Want a site attacked? Call the LulzSec request line
LulzSec has started crowdsourcing its nefarious online activities by opening a request line for future assaults.
Yesterday, the hotline number went out via LulzSec's Twitter account: "Call into 614-LULZSEC and pick a target and we'll obliterate it. Nobody wants to mess with The Lulz Cannon -- take aim for us, twitter. #FIRE." I called the number today. There's something there. I didn't leave a take-down request.

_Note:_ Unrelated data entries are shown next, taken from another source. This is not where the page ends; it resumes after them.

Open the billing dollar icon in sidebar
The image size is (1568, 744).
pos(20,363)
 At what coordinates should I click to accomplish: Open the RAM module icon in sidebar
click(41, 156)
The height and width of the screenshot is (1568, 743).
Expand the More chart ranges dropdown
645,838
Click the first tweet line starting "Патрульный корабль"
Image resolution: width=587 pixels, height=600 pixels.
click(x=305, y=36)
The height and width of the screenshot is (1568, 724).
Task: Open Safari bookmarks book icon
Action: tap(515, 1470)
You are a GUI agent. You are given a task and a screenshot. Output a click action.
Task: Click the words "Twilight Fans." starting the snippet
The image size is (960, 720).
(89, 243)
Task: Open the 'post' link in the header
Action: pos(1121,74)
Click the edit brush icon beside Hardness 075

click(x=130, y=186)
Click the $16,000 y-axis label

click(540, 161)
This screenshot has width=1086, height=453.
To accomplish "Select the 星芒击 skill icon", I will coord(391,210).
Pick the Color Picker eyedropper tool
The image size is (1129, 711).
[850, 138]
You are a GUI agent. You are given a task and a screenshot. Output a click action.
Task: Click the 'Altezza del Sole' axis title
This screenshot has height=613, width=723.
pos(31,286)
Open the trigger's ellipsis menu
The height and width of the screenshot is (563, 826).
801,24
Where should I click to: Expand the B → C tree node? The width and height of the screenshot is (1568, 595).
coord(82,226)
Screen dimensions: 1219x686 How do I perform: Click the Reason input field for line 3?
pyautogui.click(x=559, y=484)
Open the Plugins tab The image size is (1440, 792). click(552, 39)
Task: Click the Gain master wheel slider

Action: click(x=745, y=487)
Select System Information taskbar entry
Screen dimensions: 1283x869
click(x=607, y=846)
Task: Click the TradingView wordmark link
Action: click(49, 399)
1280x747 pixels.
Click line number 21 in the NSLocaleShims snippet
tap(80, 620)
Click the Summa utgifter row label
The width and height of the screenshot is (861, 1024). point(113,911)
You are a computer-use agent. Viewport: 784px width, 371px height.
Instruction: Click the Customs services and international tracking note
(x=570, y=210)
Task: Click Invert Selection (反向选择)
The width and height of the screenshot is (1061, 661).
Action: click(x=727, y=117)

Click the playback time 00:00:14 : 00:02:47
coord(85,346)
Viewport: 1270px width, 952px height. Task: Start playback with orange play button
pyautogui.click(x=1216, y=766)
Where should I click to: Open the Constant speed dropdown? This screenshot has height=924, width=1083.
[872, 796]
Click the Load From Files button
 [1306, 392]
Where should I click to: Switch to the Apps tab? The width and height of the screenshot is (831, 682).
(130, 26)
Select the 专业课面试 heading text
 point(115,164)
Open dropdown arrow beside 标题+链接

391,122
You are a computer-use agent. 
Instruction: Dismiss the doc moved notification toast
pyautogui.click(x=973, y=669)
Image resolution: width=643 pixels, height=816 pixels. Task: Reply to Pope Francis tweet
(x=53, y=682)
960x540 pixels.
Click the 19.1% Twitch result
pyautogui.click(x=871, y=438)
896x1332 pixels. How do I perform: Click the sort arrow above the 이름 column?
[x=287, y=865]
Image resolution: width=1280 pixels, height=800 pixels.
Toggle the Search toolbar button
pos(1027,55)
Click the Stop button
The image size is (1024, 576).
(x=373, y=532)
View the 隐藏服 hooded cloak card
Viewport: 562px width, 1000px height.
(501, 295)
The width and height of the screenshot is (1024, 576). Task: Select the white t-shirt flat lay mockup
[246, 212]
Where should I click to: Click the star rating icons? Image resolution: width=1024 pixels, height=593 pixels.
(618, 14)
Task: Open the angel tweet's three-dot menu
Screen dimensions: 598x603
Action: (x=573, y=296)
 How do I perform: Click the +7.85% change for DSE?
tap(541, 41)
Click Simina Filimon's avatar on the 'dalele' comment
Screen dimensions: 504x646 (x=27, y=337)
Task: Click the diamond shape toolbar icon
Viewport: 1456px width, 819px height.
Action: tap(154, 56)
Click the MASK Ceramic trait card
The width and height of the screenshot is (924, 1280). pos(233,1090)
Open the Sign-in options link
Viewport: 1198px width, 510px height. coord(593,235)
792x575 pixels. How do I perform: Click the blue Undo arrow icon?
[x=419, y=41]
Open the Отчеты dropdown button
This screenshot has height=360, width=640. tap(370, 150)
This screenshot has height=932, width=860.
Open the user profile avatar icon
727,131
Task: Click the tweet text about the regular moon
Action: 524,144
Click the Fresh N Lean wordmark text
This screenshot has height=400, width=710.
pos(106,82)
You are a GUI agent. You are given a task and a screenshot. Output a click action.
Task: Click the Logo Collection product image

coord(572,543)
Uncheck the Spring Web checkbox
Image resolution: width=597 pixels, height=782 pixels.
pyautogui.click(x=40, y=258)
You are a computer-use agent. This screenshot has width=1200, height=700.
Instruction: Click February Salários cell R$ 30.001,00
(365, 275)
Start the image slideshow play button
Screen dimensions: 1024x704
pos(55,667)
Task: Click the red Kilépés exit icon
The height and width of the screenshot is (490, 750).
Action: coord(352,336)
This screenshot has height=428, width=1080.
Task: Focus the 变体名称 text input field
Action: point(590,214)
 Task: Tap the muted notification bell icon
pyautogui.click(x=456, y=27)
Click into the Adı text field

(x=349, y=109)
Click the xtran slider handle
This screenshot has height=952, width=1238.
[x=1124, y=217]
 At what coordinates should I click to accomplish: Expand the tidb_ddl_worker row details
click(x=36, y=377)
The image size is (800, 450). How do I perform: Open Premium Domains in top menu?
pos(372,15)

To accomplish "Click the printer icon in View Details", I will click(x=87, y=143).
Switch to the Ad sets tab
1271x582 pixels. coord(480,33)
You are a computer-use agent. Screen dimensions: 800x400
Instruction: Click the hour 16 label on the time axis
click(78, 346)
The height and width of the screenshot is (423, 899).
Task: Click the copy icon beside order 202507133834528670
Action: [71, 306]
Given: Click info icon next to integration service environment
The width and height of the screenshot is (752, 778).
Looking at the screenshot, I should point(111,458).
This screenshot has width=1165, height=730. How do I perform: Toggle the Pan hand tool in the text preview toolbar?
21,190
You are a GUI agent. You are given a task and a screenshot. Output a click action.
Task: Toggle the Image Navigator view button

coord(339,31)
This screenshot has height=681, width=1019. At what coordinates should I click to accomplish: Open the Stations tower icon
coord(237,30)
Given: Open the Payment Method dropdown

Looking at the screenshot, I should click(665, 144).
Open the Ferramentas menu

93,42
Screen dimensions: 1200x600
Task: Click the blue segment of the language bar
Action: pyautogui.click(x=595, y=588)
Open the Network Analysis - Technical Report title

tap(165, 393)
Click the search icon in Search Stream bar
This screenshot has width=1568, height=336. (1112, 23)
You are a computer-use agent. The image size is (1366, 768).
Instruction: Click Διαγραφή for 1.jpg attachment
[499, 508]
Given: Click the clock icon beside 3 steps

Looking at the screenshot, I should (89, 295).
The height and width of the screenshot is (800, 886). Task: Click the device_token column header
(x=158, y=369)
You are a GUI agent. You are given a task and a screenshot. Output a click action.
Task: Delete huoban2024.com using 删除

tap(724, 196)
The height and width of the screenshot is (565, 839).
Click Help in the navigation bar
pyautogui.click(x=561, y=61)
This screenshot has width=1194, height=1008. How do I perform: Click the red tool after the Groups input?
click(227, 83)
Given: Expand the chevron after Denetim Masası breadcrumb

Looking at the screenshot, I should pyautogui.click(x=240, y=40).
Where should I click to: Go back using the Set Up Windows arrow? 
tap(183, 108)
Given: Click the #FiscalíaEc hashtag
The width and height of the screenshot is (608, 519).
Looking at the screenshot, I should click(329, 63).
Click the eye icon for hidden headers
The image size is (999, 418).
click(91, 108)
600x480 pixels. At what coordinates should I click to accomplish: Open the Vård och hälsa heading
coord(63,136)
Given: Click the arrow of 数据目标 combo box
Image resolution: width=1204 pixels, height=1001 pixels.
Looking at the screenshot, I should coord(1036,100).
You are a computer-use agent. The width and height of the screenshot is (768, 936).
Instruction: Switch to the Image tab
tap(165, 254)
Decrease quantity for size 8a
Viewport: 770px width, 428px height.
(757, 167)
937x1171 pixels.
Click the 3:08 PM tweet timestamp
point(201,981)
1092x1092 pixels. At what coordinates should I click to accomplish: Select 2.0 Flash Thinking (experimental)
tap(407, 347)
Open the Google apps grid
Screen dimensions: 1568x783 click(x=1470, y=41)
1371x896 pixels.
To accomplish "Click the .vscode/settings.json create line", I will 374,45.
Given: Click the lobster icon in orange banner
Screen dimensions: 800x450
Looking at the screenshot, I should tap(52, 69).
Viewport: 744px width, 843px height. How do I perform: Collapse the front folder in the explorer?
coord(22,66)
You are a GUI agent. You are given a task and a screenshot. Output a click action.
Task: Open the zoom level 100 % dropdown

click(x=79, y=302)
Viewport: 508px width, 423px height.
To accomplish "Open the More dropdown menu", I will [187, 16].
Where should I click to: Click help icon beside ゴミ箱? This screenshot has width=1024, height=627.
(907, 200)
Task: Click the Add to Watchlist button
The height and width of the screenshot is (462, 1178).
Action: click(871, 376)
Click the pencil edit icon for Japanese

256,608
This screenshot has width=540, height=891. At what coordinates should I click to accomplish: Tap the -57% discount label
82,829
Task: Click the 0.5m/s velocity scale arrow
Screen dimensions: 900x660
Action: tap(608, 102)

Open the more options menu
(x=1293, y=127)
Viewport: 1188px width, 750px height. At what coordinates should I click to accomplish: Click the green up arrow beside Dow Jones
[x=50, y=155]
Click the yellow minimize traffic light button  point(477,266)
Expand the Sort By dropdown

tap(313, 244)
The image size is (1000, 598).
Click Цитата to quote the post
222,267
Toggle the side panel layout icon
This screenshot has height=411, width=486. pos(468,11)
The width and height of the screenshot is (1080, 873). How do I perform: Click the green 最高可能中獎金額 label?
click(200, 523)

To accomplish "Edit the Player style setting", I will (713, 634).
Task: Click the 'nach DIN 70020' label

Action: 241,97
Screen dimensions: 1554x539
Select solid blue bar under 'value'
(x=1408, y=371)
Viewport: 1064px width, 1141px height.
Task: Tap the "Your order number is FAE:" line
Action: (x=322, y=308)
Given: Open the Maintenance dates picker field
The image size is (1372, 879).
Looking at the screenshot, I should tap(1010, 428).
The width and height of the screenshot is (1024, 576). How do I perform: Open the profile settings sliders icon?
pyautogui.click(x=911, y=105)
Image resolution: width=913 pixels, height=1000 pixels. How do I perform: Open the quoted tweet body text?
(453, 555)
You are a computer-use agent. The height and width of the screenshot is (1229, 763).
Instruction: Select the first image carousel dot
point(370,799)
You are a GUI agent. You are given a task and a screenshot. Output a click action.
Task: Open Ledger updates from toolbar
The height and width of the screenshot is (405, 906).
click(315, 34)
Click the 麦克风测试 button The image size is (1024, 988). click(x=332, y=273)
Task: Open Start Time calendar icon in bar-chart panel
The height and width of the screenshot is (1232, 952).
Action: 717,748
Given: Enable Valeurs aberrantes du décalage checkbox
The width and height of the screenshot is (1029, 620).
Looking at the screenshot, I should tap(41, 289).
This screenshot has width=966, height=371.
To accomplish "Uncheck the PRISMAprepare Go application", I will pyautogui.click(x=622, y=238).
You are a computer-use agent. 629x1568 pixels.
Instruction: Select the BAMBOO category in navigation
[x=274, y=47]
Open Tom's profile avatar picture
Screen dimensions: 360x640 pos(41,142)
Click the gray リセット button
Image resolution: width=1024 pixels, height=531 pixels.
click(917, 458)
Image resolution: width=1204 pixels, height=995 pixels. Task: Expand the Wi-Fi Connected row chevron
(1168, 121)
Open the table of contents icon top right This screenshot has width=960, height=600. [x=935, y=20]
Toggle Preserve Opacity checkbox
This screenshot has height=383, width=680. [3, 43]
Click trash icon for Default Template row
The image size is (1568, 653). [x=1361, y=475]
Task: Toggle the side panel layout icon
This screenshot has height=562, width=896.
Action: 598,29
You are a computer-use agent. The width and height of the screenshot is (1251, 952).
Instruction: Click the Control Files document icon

The group claims to have received overwhelming response to the hotline, tweeting: "5000 missed calls and 2500 voicemails from today. The Lulz Boat must sail off and organize itself." Later: "Now accepting calls from true lulz fans -- let's all laugh together at butthurt gamers. 614-LULZSEC, accepting as many as we can, let's roll."
The bold request hotline comes during a rash of website attacks, which before yesterday included the FBI, Nintendo, PBS, Sony and the US Senate. LulzSec posted the Senate's site directory structure. In a statement included with the data, LulzSec asked: "Is this an act of war, gentlemen?" The Pentagon has been talking about treating cyberattacks as acts of war.
Yesterday, LulzSec added gaming magazine The Escapist, Eve Online, IT security firm FinFisher, League of Legends and Minecraft as take-down trophies.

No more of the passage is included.